Some conservatives upset over the court's decision to order the Legislature to increase school funding by $285 million by July 1, have blasted the court as being on a wild, legalistic joyride.

"This is not a case of judicial activism. This is a case of judges out of control," state Sen. Tim Huelskamp, R-Fowler, has said.

And on Saturday at a rally at the Capitol, several legislators verbally flogged the court, and some said they were duty-bound to ignore the court order on school finance.

Members of the court will not comment on pending litigation, the court's spokesman Ron Keefover said, but others are starting to defend the court.


Republicans, from left, Charlene Bredemeier, Charlotte O'Hara, Wally Bredemeier and Mary Frey show support during a rally Saturday criticizing the state Supreme Court's involvement in the school finance bill during a rally at the Kansas Statehouse in Topeka.

Republicans, from left, Charlene Bredemeier, Charlotte O'Hara, Wally Bredemeier and Mary Frey show support during a rally Saturday criticizing the state Supreme Court's involvement in the school finance bill during a rally at the Kansas Statehouse in Topeka.

Six on defense

Retired state Supreme Court Justice Fred Six, of Lawrence, denounced the criticism of the court.

Six said talk of defying the court was bad for the state.
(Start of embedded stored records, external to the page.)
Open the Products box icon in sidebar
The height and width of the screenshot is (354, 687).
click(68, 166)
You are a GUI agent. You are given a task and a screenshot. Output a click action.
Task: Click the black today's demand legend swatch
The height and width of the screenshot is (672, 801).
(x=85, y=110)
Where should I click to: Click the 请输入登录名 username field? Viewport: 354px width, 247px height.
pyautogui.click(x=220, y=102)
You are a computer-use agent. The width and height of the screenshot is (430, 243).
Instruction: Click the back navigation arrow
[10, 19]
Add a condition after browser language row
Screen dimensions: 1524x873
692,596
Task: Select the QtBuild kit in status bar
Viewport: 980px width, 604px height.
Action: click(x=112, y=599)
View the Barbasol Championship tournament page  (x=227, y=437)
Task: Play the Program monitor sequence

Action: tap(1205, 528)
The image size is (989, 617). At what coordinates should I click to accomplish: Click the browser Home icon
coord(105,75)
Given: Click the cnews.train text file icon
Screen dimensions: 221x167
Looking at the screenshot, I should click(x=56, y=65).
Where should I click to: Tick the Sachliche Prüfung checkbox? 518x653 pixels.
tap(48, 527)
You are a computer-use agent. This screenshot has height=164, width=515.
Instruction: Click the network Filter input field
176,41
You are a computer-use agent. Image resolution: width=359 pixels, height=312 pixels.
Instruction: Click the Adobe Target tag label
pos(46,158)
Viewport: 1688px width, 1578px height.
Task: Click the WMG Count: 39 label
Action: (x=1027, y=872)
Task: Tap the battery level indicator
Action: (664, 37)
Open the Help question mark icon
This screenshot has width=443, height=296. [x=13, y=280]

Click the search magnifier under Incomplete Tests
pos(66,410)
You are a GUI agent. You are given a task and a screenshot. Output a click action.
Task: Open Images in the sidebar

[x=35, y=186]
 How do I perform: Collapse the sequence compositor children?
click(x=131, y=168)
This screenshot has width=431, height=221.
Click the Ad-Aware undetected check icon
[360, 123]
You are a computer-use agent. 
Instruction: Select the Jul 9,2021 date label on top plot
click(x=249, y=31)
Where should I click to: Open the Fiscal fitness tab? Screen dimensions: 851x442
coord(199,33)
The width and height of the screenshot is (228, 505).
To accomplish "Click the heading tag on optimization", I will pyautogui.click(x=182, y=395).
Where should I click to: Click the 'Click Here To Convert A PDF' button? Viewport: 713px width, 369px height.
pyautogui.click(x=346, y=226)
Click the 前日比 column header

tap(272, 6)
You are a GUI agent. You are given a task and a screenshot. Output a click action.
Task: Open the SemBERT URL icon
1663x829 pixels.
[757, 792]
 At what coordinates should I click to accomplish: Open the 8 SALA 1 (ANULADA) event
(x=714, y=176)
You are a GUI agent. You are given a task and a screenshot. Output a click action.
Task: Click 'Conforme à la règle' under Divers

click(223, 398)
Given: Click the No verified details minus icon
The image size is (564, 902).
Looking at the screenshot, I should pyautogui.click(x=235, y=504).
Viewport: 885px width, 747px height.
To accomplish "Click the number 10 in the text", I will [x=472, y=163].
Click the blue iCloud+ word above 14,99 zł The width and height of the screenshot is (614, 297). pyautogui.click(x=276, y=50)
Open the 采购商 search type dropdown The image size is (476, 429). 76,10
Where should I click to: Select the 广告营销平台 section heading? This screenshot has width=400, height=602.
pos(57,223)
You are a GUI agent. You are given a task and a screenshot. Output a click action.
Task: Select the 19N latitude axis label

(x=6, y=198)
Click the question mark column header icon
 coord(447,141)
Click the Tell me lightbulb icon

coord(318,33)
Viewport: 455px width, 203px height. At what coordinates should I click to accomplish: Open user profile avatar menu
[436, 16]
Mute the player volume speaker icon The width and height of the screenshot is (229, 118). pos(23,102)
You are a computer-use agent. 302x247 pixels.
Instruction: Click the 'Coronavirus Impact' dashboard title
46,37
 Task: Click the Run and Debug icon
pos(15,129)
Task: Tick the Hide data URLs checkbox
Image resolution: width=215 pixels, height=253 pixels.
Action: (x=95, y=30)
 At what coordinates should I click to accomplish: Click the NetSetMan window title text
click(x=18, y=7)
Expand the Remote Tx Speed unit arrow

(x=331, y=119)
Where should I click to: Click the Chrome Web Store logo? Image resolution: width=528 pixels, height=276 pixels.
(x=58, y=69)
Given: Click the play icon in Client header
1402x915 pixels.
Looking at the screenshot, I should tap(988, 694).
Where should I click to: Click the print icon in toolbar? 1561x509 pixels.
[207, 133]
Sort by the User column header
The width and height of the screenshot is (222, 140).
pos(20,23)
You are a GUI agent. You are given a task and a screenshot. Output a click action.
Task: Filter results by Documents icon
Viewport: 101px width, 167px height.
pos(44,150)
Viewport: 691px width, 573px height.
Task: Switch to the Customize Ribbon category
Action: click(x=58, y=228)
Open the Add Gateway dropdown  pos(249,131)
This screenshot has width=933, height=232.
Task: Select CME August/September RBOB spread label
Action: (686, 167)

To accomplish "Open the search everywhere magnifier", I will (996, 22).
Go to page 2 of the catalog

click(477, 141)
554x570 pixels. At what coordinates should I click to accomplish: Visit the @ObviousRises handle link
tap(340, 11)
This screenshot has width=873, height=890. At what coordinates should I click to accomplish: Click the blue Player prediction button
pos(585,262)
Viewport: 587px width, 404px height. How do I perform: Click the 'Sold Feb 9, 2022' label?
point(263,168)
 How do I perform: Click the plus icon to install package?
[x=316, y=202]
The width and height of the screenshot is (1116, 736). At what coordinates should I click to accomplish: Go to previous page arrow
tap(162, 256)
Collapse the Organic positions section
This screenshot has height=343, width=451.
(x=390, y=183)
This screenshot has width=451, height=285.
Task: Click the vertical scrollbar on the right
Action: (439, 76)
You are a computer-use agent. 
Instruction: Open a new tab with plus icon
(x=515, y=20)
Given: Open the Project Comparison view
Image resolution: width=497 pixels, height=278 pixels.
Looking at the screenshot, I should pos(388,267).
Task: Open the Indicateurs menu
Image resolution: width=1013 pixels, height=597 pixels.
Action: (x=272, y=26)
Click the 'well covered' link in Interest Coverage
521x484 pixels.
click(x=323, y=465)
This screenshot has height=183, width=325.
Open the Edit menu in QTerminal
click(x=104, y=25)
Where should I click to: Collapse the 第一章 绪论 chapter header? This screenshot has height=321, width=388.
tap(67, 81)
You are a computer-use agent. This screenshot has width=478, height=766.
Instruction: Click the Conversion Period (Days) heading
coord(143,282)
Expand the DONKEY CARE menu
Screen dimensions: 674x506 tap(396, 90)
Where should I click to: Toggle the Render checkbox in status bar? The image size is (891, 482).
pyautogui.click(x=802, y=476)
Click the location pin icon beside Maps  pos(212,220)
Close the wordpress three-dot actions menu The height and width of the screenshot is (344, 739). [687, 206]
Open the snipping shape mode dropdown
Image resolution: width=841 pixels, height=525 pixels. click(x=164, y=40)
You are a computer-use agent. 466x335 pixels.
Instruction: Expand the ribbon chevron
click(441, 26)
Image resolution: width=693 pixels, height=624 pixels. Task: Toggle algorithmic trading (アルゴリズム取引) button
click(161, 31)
The court did a good job on the school finance lawsuit, he said, and the Legislature needs to obey the order.

"Some have determined it is politically astute to lambaste the court. I don't think that is productive for the state of Kansas," said Six, who retired from the court in 2003.

He said the court had acted reasonably and thoughtfully on the lawsuit that was filed by students in districts who said education funding was unconstitutionally inadequate for all schools and the gap between rich and poor districts was unfair to the point of being unconstitutional.

"The Legislature has created a problem, recognized the problem and then played hooky," Six said. The court, he said, has stepped in with a temporary remedy and deferred to the Legislature to come up with a permanent fix.

Authority questioned

Some lawmakers have said even though the court has a duty to interpret whether state laws, such as school finance, are constitutional, the court doesn't have the authority to order a remedy that includes a specific appropriation of taxpayer funds. Only the Legislature can appropriate funds under the state constitution, they say.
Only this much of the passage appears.